» **Given exercise 1**: In the Spark column thread below, which data types appear in the line that begins "DataFrame["? List them all.

## Begin Text shown

Reputation: 4647
Here's some statement: https://stackoverflow.com/a/45600938/4164722
Dataset.col returns resolved column while col returns unresolved column.
Can someone provide more details? When should I use Dataset.col()
and when functions.col
?
Thanks.
Upvotes: 6
Views: 10634
Reputation: 5659
EXPLANATION:
At times you may want to programmatically pre-create (i.e. ahead of time) column expressions
for later use -- before the related DataFrame(s) actually exists. In that use-case, col(expression)
can be useful. Generically illustrated using pySpark
syntax:
>>> cX = col('col0') # Define an unresolved column.
>>> cY = col('myCol') # Define another unresolved column.
>>> cX,cY # Show that these are naked column names.
(Column<b'col0'>, Column<b'myCol'>)
Now these are called unresolved
columns because they are not associated with a DataFrame statement to actually know whether those column names actually exist anywhere. However you may, in fact, apply them in a DF context later on, after having prepared them:
>>> df = spark_sesn.createDataFrame([Row(col0=10, col1='Ten', col2=10.0),])
>>> df
>>> DataFrame[col0: bigint, col1: string, col2: double]
>>> df.select(cX).collect()
[Row(col0=10)] # cX is successfully resolved.
>>> df.select(cY).collect()

## End Text shown
## Begin Data provided

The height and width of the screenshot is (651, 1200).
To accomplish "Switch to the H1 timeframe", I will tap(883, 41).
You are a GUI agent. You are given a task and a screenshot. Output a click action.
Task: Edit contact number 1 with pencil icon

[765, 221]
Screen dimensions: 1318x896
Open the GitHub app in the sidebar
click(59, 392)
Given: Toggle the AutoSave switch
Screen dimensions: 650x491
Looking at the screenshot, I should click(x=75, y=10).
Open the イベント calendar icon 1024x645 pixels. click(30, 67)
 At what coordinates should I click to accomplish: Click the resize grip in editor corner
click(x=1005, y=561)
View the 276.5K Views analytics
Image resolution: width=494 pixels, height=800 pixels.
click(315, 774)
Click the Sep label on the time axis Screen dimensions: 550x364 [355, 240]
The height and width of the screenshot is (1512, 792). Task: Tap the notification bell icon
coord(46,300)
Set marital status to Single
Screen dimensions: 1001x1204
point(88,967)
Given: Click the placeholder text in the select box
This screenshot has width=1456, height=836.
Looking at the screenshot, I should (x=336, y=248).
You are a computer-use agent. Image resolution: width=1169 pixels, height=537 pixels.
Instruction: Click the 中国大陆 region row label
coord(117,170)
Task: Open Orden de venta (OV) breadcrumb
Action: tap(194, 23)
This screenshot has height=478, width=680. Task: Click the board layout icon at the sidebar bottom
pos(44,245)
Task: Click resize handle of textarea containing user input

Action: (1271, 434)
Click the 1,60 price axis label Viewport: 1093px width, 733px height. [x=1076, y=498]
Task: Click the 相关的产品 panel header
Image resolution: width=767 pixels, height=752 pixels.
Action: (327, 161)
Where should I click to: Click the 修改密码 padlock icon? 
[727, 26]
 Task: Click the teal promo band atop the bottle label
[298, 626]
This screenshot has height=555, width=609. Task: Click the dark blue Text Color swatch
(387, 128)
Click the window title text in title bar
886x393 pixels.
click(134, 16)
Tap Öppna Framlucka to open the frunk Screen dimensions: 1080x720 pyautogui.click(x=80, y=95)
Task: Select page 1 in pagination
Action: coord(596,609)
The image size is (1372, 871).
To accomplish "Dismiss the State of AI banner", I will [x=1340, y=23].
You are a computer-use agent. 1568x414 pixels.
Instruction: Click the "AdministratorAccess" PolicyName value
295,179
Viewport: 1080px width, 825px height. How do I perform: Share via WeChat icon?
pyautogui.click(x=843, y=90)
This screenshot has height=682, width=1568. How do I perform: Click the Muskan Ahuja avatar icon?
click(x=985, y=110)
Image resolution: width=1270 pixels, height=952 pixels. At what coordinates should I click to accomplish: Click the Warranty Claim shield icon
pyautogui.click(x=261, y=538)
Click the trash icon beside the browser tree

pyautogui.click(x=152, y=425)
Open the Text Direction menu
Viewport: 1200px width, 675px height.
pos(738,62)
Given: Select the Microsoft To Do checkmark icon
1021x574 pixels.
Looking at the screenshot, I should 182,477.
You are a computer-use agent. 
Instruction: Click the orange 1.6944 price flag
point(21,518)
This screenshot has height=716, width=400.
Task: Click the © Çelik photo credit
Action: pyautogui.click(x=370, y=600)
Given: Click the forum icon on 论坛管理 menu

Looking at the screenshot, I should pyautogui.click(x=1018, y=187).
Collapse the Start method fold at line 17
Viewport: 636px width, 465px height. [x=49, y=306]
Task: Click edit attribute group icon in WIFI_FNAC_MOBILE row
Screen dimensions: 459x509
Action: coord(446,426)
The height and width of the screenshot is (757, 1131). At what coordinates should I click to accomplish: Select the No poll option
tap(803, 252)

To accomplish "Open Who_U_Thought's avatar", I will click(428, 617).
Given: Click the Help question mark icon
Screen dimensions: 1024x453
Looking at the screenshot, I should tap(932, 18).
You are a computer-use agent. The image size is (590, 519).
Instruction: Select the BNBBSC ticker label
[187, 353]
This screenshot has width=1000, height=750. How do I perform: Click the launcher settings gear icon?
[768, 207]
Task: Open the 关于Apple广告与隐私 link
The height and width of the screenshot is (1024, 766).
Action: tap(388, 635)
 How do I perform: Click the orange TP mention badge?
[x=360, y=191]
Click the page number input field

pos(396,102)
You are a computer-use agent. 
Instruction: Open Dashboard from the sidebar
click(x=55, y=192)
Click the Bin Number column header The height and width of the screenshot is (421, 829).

## End Data provided

» **Given exercise 2**: Rewrite the records from their first line through the line with "click(134, 16)", swapping "Image resolution" for "Frame size" and leaving everything else unchanged.

» **Final result 1**: bigint, string, double

» **Final result 2**:
The height and width of the screenshot is (651, 1200).
To accomplish "Switch to the H1 timeframe", I will tap(883, 41).
You are a GUI agent. You are given a task and a screenshot. Output a click action.
Task: Edit contact number 1 with pencil icon

[765, 221]
Screen dimensions: 1318x896
Open the GitHub app in the sidebar
click(59, 392)
Given: Toggle the AutoSave switch
Screen dimensions: 650x491
Looking at the screenshot, I should click(x=75, y=10).
Open the イベント calendar icon 1024x645 pixels. click(30, 67)
 At what coordinates should I click to accomplish: Click the resize grip in editor corner
click(x=1005, y=561)
View the 276.5K Views analytics
Frame size: width=494 pixels, height=800 pixels.
click(315, 774)
Click the Sep label on the time axis Screen dimensions: 550x364 [355, 240]
The height and width of the screenshot is (1512, 792). Task: Tap the notification bell icon
coord(46,300)
Set marital status to Single
Screen dimensions: 1001x1204
point(88,967)
Given: Click the placeholder text in the select box
This screenshot has width=1456, height=836.
Looking at the screenshot, I should (x=336, y=248).
You are a computer-use agent. Frame size: width=1169 pixels, height=537 pixels.
Instruction: Click the 中国大陆 region row label
coord(117,170)
Task: Open Orden de venta (OV) breadcrumb
Action: tap(194, 23)
This screenshot has height=478, width=680. Task: Click the board layout icon at the sidebar bottom
pos(44,245)
Task: Click resize handle of textarea containing user input

Action: (1271, 434)
Click the 1,60 price axis label Viewport: 1093px width, 733px height. [x=1076, y=498]
Task: Click the 相关的产品 panel header
Frame size: width=767 pixels, height=752 pixels.
Action: (327, 161)
Where should I click to: Click the 修改密码 padlock icon? 
[727, 26]
 Task: Click the teal promo band atop the bottle label
[298, 626]
This screenshot has height=555, width=609. Task: Click the dark blue Text Color swatch
(387, 128)
Click the window title text in title bar
886x393 pixels.
click(134, 16)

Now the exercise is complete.